Pixel coordinate grounding data
★ ★ ★ ★

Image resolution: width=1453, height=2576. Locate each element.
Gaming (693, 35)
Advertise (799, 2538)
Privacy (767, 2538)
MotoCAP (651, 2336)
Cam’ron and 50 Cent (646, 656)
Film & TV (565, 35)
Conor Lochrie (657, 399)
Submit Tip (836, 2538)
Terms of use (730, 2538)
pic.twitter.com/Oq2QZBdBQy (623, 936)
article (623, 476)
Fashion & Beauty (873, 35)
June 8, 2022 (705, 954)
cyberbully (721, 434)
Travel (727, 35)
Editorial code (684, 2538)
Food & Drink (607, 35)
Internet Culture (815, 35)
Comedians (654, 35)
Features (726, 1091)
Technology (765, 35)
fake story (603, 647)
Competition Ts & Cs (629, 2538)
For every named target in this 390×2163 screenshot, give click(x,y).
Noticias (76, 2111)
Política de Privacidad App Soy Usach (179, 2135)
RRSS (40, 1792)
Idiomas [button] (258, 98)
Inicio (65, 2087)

★ ★ ★ ★

◆ **Work required**: Output an exact copy of the lines from the one holding "article (623, 476)" to the last line of the data, inclusive, and nothing beyond that range.

◆ **Task response**:
article (623, 476)
Fashion & Beauty (873, 35)
June 8, 2022 (705, 954)
cyberbully (721, 434)
Travel (727, 35)
Editorial code (684, 2538)
Food & Drink (607, 35)
Internet Culture (815, 35)
Comedians (654, 35)
Features (726, 1091)
Technology (765, 35)
fake story (603, 647)
Competition Ts & Cs (629, 2538)
For every named target in this 390×2163 screenshot, give click(x,y).
Noticias (76, 2111)
Política de Privacidad App Soy Usach (179, 2135)
RRSS (40, 1792)
Idiomas [button] (258, 98)
Inicio (65, 2087)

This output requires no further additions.